An unprecedented experiment in school reform is underway here. Piggybacking on the city’s plan to tear down a glut of high-rise public housing and replace them with mixed-income communities, Chicago Public Schools has committed to remaking the schools in one area.
Mid-South is a composite of four poor communities that covers just over three square miles along Lake Michigan between 31st and 47th streets. It is home to some 80,000 people, 25,000 of them children under the age of 18. It is also home base to 25 public schools, few of which are filled to capacity—three are closed, four more will be this summer.
A comprehensive plan for those schools, with input from an impressive roster of civic, academic, philanthropic and community leaders, will be released this summer. Early word on what’s in it sounds like a recipe for enticing the middle class. More early childhood programs and specialty programs in math and science and the arts. Allowing community residents to have access to school facilities by keeping them open longer hours. Closing some schools and reopening them later as charters or contract schools, something the district did successfully a year ago with nearby Williams Elementary School.

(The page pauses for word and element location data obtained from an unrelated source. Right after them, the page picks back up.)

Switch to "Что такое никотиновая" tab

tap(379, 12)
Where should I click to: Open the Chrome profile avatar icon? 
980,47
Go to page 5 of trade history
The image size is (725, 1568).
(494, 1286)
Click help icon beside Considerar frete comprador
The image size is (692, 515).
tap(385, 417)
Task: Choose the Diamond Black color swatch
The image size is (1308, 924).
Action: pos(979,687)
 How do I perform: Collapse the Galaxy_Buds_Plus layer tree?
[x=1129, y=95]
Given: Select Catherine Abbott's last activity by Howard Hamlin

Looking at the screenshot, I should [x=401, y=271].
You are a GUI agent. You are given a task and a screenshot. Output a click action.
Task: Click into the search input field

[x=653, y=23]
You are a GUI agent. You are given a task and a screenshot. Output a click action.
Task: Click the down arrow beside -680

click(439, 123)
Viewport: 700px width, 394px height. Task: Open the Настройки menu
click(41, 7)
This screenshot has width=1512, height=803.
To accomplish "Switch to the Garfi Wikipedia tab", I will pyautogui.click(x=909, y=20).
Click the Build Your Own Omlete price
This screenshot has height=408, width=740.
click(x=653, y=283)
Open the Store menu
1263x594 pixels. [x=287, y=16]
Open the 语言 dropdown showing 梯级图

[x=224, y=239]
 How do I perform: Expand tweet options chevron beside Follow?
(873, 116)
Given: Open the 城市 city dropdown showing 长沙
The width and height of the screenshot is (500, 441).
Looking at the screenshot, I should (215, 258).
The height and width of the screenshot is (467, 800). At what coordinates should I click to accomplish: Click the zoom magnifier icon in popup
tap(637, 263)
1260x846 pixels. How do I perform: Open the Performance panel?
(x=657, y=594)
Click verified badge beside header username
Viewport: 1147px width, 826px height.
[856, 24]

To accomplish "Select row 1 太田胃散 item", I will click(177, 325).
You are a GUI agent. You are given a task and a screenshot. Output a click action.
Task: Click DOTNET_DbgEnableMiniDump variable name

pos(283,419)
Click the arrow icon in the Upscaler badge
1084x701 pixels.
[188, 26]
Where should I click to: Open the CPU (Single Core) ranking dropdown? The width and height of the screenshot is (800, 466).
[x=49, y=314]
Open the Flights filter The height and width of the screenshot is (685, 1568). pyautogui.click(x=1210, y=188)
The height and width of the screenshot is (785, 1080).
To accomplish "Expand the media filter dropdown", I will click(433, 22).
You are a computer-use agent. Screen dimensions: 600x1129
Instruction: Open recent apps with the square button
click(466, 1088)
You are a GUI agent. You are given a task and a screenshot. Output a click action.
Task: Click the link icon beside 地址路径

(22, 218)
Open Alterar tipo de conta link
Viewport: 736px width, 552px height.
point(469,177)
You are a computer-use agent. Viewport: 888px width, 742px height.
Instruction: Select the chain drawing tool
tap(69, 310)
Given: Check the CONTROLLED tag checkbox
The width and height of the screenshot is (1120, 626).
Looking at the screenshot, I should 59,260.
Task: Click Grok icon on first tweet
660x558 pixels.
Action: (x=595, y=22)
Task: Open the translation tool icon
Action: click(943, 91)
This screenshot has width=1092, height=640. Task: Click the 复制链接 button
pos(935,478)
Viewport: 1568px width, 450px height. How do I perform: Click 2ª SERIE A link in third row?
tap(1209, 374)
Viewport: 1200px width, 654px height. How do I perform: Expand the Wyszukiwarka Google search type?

Seizing the opportunity to perform a gut rehab on public education in tandem with a housing stock overhaul is commendable. A successful turn would have a positive impact on thousands of Mid-South students, particularly those whose schools are not serving them now. The project could become a model for urban districts across the country.
One looming obstacle, however, is fear. Attracting more middle class families to move into Mid-South isn’t the problem. “People tend to forget about what the area once was,” says one Mid-South developer. Getting them to enroll their children in a neighborhood school populated by a majority of poor children, however, is.
Mid-South homeowner Patricia Dowell sent her son to a private school elsewhere rather than enroll him in a neighborhood high school. “We looked at several schools,” she says. “You just would not send your kids there.”
Studies have shown that middle class students do worse in schools where the poverty rate exceeds 50 percent. Given the fact that Chicago’s public schools overwhelmingly are populated by low-income children—85 percent—it will take a huge influx of middle-income families to achieve socioeconomic balance. In Mid-South, only one school, Pershing Magnet, comes close with a 54 percent poverty rate.
Besides persuading the middle class that Mid-South public schools will be academically rigorous, the district must also allay poor families’ concerns that they will be shut out or shortchanged when existing schools are reopened. “There are rumors out there,” says Doolittle East Principal Lori Lennix, whose middle school twice took in children from nearby elementary schools when they were closed. It will have to do so again next fall, when it absorbs some of the children who will be displaced by the closure of its sister school, Doolittle West.
Attending schools that are integrated by income will benefit poor children, contends Richard Kahlenberg, a senior fellow at The Century Foundation who has written extensively on the subject. “Having an economic mix gives low-income kids the chance to experience what middle-class kids take for granted—high quality teachers, supportive peers and active parents,” he explains.
He notes that academic success can happen in high-poverty schools. One example is Mid-South’s Beethoven Elementary, which offset the negative effects of its 100 percent poverty rate with a succession of strong principals, committed teachers, an extended school day and lots of extra resources. However, schools like Beethoven “are the exceptions,” he says. “The odds are heavily stacked against them. The whole point of making sure poor kids go to school with middle-class kids is that poor kids can learn if given the right environment.”
Fears on both sides could be assuaged by an income integration policy, like the one set in the Wake County, N.C., school district, where no school’s enrollment may be more than 40 percent low-income.
Improving the educational prospects for a sizeable number of poor children in Mid-South is a start. Raising expectations, standards and supports for all children—in Mid-South and across the city—is the goal.